Assigned task →
Please output the section of the listing below that opens with the line containing "Screen dimensions: 1392x842" and closes with the line containing "Open Task View", exactly and with nothing else.

Data extracts →
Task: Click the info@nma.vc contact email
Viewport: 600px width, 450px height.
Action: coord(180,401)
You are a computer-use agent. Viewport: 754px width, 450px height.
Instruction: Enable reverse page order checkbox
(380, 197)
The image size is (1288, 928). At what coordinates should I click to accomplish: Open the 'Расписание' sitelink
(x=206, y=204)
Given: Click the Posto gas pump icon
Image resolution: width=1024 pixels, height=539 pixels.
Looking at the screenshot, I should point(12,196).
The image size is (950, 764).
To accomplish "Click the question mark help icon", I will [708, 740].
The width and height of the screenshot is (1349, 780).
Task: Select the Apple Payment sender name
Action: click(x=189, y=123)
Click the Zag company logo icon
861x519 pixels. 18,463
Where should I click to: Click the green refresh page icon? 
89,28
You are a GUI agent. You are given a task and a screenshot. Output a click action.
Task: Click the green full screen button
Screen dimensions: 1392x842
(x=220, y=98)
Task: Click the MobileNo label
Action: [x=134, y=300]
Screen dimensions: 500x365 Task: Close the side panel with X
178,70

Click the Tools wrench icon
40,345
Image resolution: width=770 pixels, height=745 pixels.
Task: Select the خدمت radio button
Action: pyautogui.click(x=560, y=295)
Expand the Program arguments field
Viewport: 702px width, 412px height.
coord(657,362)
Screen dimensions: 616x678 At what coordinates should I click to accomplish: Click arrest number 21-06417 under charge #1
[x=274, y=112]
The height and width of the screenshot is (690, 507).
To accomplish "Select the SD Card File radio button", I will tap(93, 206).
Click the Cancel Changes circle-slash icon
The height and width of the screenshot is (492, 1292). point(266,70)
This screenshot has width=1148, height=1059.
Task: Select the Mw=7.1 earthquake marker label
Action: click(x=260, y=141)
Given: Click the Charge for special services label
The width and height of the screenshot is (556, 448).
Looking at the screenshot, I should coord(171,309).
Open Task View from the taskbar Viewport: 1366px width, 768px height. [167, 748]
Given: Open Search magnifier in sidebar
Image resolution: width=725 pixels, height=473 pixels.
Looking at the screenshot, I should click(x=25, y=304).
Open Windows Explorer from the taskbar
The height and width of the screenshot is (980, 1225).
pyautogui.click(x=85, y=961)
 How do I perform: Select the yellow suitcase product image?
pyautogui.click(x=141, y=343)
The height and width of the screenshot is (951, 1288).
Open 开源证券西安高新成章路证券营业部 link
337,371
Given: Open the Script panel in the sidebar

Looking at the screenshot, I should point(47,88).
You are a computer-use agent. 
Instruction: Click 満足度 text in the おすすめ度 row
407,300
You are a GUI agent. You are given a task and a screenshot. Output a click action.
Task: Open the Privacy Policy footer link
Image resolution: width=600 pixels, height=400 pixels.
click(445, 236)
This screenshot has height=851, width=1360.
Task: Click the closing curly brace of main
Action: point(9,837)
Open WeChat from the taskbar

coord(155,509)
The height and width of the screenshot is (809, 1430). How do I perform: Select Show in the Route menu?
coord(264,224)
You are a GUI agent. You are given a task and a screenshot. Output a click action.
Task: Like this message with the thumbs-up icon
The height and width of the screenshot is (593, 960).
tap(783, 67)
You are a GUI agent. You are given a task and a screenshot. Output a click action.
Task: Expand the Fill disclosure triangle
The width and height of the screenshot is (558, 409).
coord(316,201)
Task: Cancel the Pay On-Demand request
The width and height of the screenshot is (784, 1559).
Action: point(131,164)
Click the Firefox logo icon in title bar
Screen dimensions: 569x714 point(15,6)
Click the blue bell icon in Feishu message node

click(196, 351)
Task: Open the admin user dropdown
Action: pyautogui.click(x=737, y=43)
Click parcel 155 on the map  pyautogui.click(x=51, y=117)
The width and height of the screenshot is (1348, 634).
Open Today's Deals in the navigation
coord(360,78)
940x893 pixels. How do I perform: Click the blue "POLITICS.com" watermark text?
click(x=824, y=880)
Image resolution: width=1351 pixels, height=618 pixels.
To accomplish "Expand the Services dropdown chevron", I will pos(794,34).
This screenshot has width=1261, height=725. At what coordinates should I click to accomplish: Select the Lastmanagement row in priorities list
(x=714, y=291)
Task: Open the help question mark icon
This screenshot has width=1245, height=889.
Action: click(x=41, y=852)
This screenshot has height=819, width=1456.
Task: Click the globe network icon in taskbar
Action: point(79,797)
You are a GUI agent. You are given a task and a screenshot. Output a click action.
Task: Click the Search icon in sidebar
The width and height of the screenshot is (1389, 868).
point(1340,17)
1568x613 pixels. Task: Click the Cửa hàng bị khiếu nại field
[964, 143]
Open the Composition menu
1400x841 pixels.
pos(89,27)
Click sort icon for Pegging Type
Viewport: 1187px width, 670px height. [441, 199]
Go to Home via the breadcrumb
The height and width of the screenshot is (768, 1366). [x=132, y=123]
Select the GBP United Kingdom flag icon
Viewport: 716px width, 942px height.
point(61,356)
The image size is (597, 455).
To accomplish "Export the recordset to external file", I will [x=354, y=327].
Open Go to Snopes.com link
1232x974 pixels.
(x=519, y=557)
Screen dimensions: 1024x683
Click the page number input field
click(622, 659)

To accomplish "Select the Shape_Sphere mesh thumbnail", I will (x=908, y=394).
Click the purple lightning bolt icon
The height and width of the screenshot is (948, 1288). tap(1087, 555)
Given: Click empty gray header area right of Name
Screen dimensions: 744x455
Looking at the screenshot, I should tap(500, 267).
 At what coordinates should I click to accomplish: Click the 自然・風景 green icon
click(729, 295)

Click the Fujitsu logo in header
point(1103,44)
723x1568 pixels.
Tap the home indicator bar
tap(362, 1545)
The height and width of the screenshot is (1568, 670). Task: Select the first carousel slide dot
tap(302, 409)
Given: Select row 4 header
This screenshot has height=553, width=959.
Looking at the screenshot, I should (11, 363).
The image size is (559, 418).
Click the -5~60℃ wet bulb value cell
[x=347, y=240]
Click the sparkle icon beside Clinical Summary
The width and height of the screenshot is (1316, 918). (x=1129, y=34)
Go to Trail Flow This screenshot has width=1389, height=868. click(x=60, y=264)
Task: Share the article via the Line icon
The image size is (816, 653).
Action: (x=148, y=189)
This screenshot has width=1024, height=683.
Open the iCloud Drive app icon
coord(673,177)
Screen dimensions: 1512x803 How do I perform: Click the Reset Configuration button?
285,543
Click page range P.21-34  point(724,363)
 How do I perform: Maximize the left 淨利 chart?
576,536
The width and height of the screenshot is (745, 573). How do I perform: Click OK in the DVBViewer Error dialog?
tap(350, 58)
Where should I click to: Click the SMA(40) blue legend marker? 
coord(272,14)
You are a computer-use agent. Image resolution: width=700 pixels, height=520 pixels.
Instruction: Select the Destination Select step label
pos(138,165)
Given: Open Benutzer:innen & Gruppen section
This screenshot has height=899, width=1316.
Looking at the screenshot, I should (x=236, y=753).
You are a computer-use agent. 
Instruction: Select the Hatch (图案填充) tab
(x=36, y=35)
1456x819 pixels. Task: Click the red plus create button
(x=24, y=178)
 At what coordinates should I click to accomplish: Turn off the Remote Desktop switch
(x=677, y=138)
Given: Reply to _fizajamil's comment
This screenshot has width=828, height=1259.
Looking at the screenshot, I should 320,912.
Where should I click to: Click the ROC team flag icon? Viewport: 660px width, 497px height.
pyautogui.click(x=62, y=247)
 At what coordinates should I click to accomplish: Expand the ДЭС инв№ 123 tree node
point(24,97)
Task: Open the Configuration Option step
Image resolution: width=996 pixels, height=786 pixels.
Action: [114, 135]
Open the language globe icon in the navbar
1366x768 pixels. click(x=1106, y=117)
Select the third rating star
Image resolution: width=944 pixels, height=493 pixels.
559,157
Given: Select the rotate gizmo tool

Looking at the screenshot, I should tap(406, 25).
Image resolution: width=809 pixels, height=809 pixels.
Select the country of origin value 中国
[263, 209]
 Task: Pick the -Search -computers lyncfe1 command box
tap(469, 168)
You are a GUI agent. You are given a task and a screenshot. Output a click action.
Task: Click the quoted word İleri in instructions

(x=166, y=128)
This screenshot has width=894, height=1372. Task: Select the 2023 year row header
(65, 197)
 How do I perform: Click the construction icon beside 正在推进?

Expected answer →
Screen dimensions: 1392x842
(x=220, y=98)
Task: Click the MobileNo label
Action: [x=134, y=300]
Screen dimensions: 500x365 Task: Close the side panel with X
178,70

Click the Tools wrench icon
40,345
Image resolution: width=770 pixels, height=745 pixels.
Task: Select the خدمت radio button
Action: pyautogui.click(x=560, y=295)
Expand the Program arguments field
Viewport: 702px width, 412px height.
coord(657,362)
Screen dimensions: 616x678 At what coordinates should I click to accomplish: Click arrest number 21-06417 under charge #1
[x=274, y=112]
The height and width of the screenshot is (690, 507).
To accomplish "Select the SD Card File radio button", I will tap(93, 206).
Click the Cancel Changes circle-slash icon
The height and width of the screenshot is (492, 1292). point(266,70)
This screenshot has width=1148, height=1059.
Task: Select the Mw=7.1 earthquake marker label
Action: click(x=260, y=141)
Given: Click the Charge for special services label
The width and height of the screenshot is (556, 448).
Looking at the screenshot, I should coord(171,309).
Open Task View from the taskbar Viewport: 1366px width, 768px height. [167, 748]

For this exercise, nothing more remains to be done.